The game is nearly up for Fallon

Filed on 11 Dec 2007 @ 17:52

The game is nearly up for Fallon

By Ian Carnaby

Sometimes, an article appears in the press which leaves the reader nodding in agreement and, if he is another journalist, wishing he had penned it. Alastair Down’s analysis of Kieren Fallon and the situation in which he finds himself (Racing Post, Sunday) was concise and aggressive but, above all, fair.



At last, here was a piece which ignored possible future embarrassments, such as Fallon appearing on Channel 4 or the Racing Post needing an in-depth interview from the jockey’s point of view. Whether it would be granted is another matter, of course, but that is not the point. Down wrote what he thought - what a good many of us think - with considerations like those booted over the stand. Let the future take care of itself.

The daily Chat Room section in the paper has plenty going for it, with some pithy one-liners now and again. But some contributors are so utterly biased that their comments cannot be taken seriously. Fallon, you feel, would still have his supporters if he committed a capital offence on a whim. Those who rush to his defence would do well to ask themselves whether their principal motivation is a sense of fair play or the unshakable desire to see the ‘establishment’, in this case the BHA, poked in the eye. Well, if that is what they wanted, their wish has come true. Unfortunately, as he waits for the result of the B sample following his positive drugs test at Deauville on August 19, their man is no better off.
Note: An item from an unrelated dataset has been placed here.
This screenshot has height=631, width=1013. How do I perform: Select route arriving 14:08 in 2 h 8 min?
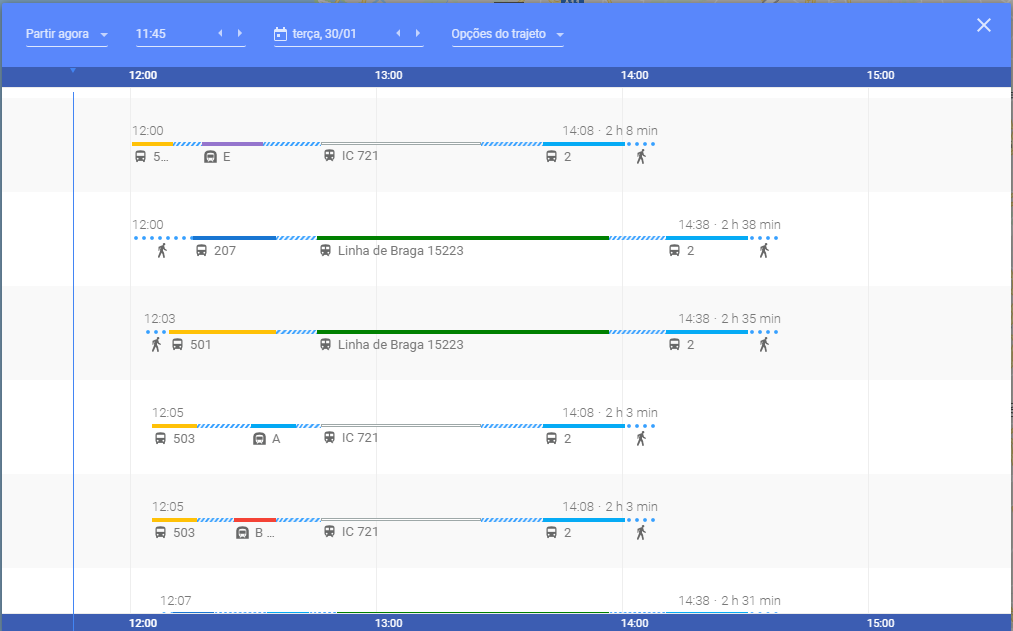point(609,131)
There is no need to rehearse here the shambolic nature of the prosecution’s case in the recent High Court corruption trial. The City of London police clearly have no deeper knowledge of racing now than they ever had and no real understanding of betting, either. One hapless individual even failed to differentiate between profit and turnover. ‘Not my bag, guv’nor’, you can almost here him saying, like someone out of Minder.

Scotney was wholly unimpressive in the witness box

But the worst performance, even worse than Australian steward Ray Murrihy’s, came from racing’s security chief Paul Scotney. Wholly unimpressive in the witness box, he was also said by trainer Alan Jarvis to have claimed (in drink) that he ‘would get Kieren Fallon if it’s the last thing I do”. Frankly, there is no reason for Jarvis to invent something like that, and no one believes that he did.

So, Fallon - who seemed quite calm during the whole process, not at all the ‘deeply troubled’ figure some have suggested - enjoyed the support of those who are not interested in his truly appalling record, merely the fact that here was a great jockey up against the odds.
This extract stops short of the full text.